2.非监督学习 unsupervised learning;
特点:只有数据没有标签
算法:聚类
解释:无监督学习是指对不带任何标签的数据特征进行建模,通常被看成是一种“让数据自己介绍自己”的过程。这类模型包括聚类(clustering)任务和降维(dimensionality reduction)任务。
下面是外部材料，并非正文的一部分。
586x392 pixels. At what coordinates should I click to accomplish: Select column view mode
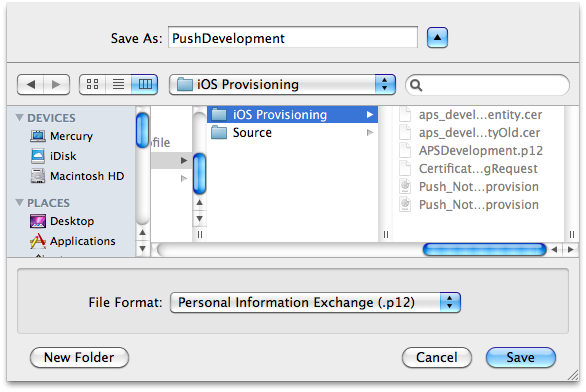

聚类算法可以将数据分成不同的组别,而降维算法追求用更简洁的方式表现数据。
3.半监督学习 semi-supervised learning;
特点:少量有标签的样本,大量没有标签的样本
4.强化学习 reinforcement learning;
特点:从经验中总结提升
5.遗传算法 genetic algorithm.
特点:从经验中总结提升,适者生存
二、算法选择路径图:

三、模型特点
最近邻
适用于小型数据集,是很好的基准模型,很容易解释。
线性模型
非常可靠的首选算法,适用于非常大的数据集,也适用于高维数据。
朴素贝叶斯
只适用于分类问题。比线性模型速度还快,适用于非常大的数据集和高维数据。精度通常要低于线性模型。
决策树
速度很快,不需要数据缩放,可以可视化,很容易解释。
随机森林
几乎总是比单棵决策树的表现要好,鲁棒性很好,非常强大。不需要数据缩放。不适用于高维稀疏数据。
梯度提升决策树
精度通常比随机森林略高。与随机森林相比,训练速度更慢,但预测速度更快,需要的内存也更少。比随机森林需要更多的参数调节。
支持向量机
对于特征含义相似的中等大小的数据集很强大。需要数据缩放,对参数敏感。
神经网络
可以构建非常复杂的模型,特别是对于大型数据集而言。对数据缩放敏感,对参数选取敏感。大型网络需要很长的训练时间。